Rien qui bouleverse fondamentalement, à vrai dire, si ce n’est un Gianni Schicchi franchement bâclé dans le matériau duquel Loy semble n’avoir placé aucune confiance, voire aucun crédit. Plutôt que de laisser s’exprimer la vivacité du livret et le savoureux ping-pong du chant, le maître d’œuvre préfère renchérir par une extrême lourdeur dans les mouvements d’ensemble, fort mal réglés, la grimace et certains appuis peu heureux – la bacchanale des héritières autour du héros, avant la visite du notaire, ne fait rire personne sans pour autant interroger la dramaturgie de l’œuvre ou des sociétés dans lesquelles elle vit le jour (l’antique Florence de Dante, puis l’Europe de la Grande Guerre). En fin de parcours, tout s’annonce pour le mieux avec Suor Angelica, jusqu’au départ de la tante après la révélation de la mort de l’enfant.
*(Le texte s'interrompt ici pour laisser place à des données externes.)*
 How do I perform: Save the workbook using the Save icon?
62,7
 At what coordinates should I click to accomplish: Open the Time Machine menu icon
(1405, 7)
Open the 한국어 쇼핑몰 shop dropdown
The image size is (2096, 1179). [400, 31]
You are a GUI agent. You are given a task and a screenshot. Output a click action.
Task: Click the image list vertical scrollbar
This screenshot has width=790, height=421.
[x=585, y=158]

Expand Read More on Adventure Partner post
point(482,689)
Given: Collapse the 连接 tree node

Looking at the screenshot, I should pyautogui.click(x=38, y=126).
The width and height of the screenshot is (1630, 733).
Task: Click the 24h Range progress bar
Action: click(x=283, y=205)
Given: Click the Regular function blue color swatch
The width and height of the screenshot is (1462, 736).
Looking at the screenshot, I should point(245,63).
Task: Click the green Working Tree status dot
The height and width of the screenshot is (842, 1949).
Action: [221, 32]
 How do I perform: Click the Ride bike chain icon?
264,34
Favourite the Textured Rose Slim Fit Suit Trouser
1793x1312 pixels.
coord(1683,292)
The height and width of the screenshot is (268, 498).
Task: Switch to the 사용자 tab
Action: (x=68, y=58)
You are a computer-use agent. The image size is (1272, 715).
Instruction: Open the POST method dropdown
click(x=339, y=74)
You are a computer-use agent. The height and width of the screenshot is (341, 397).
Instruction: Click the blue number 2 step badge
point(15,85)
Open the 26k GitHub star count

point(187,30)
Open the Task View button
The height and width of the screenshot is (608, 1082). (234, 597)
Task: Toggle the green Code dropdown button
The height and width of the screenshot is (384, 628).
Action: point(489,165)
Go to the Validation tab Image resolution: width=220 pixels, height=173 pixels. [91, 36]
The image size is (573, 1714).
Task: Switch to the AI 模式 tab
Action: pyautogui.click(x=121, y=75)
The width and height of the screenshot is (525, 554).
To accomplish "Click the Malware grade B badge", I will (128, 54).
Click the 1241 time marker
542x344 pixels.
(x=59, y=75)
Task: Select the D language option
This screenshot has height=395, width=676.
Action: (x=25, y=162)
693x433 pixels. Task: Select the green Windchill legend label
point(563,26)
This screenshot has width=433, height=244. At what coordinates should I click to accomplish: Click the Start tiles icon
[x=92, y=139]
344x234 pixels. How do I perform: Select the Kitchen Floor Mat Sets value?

Parce que ce n’aurait peut-être pas été assez tragique, encore fallait-il que la recluse, après avoir bu le poison, s’énucléât à l’aide de ciseaux de jardin. Tirésias l’a tant dit, les aveugles voient ce que les voyants ne sauraient voir : l’apparition du bambin sur la scène, bientôt dans les bras de sa mère, prend un tour proprement comique qui, pour le coup, renouvelle la conception du drame – de la pire façon, certes. Ô bonheur, il n’est pas demandé à la houppelande d’abriter autre dépouille que celle de l’amant : pour le plus vériste de ces trois instantanés pucciniens, Christof Loy ne s’aventure pas, et c’est une assez bonne nouvelle.
Aussi l’écart est-il criant entre l’indigence de la proposition théâtrale et l’écrin précieux qui l’accueille. La scénographie d’Étienne Pluss dessine des intérieurs qui parlent, pour ainsi dire. De la vaste chambre du moribond à l’atelier des religieuses, tout est réuni, avec une précision du détail et pourtant sans surcharge, pour propulser l’imaginaire sur le lieu du crime. De même Fabrice Kebour signe-t-il des lumières minutieusement travaillées qui plantent le décor et mettent en valeur les artistes. Le quai de la péniche de Michele est présenté en diagonale dont l’axe est inversement bordé par quatre lampadaires d’aujourd’hui, aperçus dans une brume d’hier. Enfin, la vêture conçue par Barbara Drosihn ne porte pas ombrage à l’édifice global.
L’équipe vocale relève le gant !
Dans les nombreuses apparitions au titre d’un seul protagoniste, on remarque positivement la projection enveloppante de Margarita Polonskaya en Genovieffa, l’Infirmiera efficace de Maria Warenberg [lire notre chronique des Brigands], le sain piquant de l’Osmina d’Ilanah Lobel-Torres, insolente à souhait [lire nos chroniques de Peter Grimes et The Exterminating Angel]. Il en va de même du Guccio bien accroché de Luis-Felipe Sousa et de l’Amantio généreusement vocal d’Alejandro Baliñas Vieites [lire nos chroniques de L’Incoronazione di Poppea, La scala di seta et La traviata].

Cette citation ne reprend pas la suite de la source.